Anis puxou a manga da camiseta de Lorraine, apontou para o grupo na sua frente com o queixo e arregalou bem os olhos.

– O que você quis dizer com "se vingar"?

– Acho que esse é um bom momento para dizer que é a primeira vez do grupo dele no Brasil, e que sua live chegou ao conhecimento da equipe de publicidade deles.

– Eles são asiáticos. Como viram e entenderam o meu vídeo surtando? - Anis arregalou ainda mais os olhos na direção de Lorraine.

– Ao que tudo indica, ele é amigo de um amigo de um amigo de um ator famoso lá na Coreia. E o tal ator é namorado de uma brasileira.

– É O QUE, BICHA? - Anis gritou, em completo choque, fazendo o grupo se virar para encará-la. O homem de camiseta de banda foi o único que não se moveu, nem mesmo deixou de olhar para o seu celular. - Hum... Sorry?

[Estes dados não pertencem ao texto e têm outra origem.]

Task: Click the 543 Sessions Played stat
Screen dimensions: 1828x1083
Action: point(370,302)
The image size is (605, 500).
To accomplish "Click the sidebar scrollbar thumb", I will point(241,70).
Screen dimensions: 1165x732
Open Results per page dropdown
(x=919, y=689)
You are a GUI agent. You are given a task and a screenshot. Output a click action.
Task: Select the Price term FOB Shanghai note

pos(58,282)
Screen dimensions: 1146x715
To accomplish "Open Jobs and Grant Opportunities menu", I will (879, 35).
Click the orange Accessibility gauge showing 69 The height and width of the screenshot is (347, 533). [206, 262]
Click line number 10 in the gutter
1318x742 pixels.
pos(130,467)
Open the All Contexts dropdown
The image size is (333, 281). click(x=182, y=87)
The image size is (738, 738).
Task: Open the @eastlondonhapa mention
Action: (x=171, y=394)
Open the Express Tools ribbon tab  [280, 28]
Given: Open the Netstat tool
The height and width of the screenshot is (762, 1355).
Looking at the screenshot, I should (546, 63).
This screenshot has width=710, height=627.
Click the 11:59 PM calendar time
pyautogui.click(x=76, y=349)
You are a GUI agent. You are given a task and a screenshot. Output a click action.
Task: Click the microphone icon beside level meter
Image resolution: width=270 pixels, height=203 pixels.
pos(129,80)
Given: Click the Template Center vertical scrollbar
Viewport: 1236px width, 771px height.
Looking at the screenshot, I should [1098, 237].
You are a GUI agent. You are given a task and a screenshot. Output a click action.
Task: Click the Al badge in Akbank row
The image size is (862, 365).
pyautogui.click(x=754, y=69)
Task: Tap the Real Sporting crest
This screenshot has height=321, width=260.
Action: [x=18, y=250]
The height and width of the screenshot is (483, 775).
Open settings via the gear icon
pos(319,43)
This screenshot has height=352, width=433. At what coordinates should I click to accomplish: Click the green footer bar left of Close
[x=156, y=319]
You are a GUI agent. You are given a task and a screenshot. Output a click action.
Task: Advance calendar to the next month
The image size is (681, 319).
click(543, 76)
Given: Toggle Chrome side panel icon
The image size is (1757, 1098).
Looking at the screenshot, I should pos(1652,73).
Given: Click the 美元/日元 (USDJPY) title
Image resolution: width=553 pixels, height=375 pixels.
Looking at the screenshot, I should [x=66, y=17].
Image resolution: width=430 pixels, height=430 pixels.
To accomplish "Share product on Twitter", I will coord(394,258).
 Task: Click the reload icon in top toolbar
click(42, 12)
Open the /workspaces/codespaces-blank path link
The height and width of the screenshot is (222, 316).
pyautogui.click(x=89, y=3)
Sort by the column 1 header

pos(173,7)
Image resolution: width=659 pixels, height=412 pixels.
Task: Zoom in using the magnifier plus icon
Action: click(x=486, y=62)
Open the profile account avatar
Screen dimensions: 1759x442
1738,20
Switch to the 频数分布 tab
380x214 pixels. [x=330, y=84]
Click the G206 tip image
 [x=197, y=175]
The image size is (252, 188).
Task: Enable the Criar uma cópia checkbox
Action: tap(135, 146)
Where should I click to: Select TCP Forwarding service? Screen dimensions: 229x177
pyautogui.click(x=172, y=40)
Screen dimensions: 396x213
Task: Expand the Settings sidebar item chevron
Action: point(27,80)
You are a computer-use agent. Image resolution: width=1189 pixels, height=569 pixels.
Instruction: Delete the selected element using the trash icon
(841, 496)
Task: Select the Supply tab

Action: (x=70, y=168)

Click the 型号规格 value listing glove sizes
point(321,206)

Eles se viraram para frente, desconfortáveis com a conversa em um idioma estranho, e ainda mais incomodados com o grito que Anis tinha dado.

– Está me dizendo que ele simplesmente ficou sabendo do vídeo e aceitou vir ao programa?

– Não. Claro que não - a porta do elevador abriu, o grupo todo saiu e sumiu para a direita. Anis respirou aliviada, até que Lorraine andasse um pouco e se virasse para encará-la da porta do elevador. O sensor de peso da porta apitando como um louco. - Foi ele mesmo que se propôs a participar do programa depois que soube que o episódio seria sobre o famoso livro da fanfic sobre ele.

Lorraine estendeu a mão para Anis, mas tudo que ela poderia fazer naquele momento, era ficar estática no centro da caixa de metal. Pela milésima vez na semana, ela sentiu que sua vida só iria piorar.